Bible Dictionaries
World

Charles Buck Theological Dictionary

The whole system of created things. (

See CREATION.) It is taken also for a secular life, the present state of existence, and the pleasure and interests which steal away the soul from God. The love of the World does not consist in the use and enjoyment of the comforts God gives us, but in an inordinate attachment to the things of time and sense.

1. "We love the world too much, " says Dr. Jortin, "when, for the sake of any profit or pleasure, we willfully, knowingly, and deliberately transgress the commands of God.

2. When we take more pains about the present life than the next.

3. When we cannot be contented, patient, or resigned, under low and inconvenient circumstances.

4. We love the world too much when we cannot part with any thing we possess to those who want, deserve, and have a right to it.

5. When we envy those who are more fortunate and more favoured by the world than we are.

6. When we honour, and esteem, and favour persons purely according to their birth, fortunes, and success, measuring our judgment and approbation by their outward appearance and situation in life.
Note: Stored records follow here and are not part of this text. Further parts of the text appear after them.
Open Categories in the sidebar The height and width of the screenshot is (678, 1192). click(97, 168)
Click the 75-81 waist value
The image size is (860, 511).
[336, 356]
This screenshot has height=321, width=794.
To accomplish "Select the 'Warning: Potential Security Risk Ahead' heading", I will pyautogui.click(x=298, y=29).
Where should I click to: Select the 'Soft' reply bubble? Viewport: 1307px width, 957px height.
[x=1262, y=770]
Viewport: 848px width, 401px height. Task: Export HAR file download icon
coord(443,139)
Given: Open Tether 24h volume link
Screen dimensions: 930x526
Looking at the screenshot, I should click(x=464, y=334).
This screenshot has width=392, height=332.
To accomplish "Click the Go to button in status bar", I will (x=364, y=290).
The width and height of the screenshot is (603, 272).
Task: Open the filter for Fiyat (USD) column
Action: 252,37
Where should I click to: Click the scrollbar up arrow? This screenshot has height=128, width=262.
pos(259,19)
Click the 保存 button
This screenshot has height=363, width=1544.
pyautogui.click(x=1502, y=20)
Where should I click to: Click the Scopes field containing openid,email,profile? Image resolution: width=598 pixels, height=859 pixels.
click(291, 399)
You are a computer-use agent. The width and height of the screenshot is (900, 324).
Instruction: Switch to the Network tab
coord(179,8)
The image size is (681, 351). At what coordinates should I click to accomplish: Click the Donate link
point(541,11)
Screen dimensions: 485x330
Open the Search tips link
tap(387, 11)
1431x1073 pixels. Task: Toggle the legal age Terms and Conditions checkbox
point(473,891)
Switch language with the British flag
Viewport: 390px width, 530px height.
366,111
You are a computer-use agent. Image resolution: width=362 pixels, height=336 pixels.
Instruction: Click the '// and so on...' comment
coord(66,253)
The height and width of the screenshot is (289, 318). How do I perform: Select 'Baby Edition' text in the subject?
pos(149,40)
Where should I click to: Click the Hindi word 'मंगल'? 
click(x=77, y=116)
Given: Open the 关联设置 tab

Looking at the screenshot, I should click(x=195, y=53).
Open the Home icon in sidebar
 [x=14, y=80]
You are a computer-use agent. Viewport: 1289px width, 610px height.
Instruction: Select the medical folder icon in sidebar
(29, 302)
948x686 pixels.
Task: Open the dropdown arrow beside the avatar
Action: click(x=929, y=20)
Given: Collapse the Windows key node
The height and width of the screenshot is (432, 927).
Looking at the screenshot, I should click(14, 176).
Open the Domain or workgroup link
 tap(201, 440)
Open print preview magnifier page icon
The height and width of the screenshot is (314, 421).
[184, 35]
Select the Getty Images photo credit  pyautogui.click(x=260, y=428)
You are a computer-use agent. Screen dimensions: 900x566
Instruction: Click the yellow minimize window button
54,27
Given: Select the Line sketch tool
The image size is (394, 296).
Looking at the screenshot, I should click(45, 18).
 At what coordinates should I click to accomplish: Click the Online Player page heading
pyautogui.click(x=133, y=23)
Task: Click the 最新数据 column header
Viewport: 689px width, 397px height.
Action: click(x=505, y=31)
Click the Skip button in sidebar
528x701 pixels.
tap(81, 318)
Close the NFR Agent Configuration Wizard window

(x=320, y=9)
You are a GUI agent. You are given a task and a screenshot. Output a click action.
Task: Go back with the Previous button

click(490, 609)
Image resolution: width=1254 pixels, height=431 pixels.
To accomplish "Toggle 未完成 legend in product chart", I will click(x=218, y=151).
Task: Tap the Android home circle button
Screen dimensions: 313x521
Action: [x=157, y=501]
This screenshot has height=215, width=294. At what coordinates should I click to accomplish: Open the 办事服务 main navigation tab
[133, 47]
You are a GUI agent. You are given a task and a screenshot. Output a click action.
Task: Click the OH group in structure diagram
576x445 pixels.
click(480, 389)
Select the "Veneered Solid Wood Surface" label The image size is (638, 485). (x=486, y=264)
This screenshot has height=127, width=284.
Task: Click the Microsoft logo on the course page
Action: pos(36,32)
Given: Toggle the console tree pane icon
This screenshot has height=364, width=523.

7. When worldly prosperity makes us proud, and vain, and arrogant.

8. When we omit no opportunity of enjoying the good things of this life; when our great and chief business is to divert ourselves till we contract an indifference for rational and manly occupations, deceiving ourselves, and fancying that we are not in a bad condition because others are worse than we."

See Jortin's Ser. vol. 3: ser. 9.; Bishop Hopkins on the Vanity of the World; Dr. Stennet's Sermon on Conformity to the World; H. Moore on Education, chap. 9. vol. 2:; R. Walker's Sermons, vol. 4: ser. 20.